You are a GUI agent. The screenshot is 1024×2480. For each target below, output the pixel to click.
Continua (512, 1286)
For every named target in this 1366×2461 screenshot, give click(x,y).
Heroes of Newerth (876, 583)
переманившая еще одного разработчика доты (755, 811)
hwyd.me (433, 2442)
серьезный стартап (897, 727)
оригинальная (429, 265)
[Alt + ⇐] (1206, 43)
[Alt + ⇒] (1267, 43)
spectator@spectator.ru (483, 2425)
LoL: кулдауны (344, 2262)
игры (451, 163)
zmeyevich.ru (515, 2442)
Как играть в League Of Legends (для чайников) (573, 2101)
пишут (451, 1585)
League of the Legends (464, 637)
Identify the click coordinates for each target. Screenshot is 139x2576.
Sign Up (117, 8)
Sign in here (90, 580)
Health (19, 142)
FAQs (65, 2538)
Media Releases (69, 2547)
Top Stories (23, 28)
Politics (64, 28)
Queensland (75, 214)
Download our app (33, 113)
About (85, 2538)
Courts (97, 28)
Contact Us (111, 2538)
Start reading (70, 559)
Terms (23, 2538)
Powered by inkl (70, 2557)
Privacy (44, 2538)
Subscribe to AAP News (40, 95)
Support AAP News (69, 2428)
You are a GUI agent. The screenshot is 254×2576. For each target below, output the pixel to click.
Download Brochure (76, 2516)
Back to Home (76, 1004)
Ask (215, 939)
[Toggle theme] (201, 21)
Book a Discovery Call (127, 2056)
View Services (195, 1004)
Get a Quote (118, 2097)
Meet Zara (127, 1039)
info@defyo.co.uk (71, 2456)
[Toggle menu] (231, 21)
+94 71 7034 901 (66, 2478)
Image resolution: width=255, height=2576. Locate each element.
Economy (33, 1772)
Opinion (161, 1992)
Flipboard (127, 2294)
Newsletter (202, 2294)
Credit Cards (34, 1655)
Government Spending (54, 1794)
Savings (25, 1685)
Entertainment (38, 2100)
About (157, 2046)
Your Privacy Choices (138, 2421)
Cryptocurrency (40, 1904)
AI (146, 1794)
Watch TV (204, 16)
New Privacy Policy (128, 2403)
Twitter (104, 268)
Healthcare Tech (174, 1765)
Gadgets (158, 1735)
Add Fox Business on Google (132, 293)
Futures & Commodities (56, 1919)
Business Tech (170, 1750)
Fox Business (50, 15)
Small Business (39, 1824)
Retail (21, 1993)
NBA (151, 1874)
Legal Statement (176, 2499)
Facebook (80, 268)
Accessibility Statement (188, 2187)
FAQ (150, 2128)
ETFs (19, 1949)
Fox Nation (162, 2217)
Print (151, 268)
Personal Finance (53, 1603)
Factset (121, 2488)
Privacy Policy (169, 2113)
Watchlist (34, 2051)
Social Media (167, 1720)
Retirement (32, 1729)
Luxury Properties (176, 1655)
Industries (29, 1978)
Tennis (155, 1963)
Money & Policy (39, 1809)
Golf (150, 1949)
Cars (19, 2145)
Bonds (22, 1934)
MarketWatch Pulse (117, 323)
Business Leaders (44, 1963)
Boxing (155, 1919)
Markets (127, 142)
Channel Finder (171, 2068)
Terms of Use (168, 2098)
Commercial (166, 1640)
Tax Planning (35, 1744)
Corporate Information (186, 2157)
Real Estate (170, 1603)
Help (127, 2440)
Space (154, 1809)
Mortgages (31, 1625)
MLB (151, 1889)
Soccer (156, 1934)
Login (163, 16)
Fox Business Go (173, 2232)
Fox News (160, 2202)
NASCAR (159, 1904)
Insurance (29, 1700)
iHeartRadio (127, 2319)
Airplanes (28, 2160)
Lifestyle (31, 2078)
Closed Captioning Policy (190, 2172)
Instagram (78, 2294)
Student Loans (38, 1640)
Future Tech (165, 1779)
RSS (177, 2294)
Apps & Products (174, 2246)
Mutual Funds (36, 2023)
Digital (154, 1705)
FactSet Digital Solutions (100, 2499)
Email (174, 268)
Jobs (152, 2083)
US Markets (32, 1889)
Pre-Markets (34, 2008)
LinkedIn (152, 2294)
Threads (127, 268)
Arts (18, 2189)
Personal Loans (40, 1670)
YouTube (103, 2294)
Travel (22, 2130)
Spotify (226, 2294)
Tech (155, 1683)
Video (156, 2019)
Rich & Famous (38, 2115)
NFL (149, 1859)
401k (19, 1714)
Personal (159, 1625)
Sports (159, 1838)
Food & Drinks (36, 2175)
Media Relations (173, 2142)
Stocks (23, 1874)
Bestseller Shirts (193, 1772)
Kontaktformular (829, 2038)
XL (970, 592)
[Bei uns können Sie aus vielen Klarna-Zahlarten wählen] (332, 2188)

What to produce:
Copy the entries word for word. Start at the first line and end with the line containing "hwyd.me (433, 2442)".

Answer box:
You are a GUI agent. The screenshot is 1024×2480. For each target below, output the pixel to click.
Continua (512, 1286)
For every named target in this 1366×2461 screenshot, give click(x,y).
Heroes of Newerth (876, 583)
переманившая еще одного разработчика доты (755, 811)
hwyd.me (433, 2442)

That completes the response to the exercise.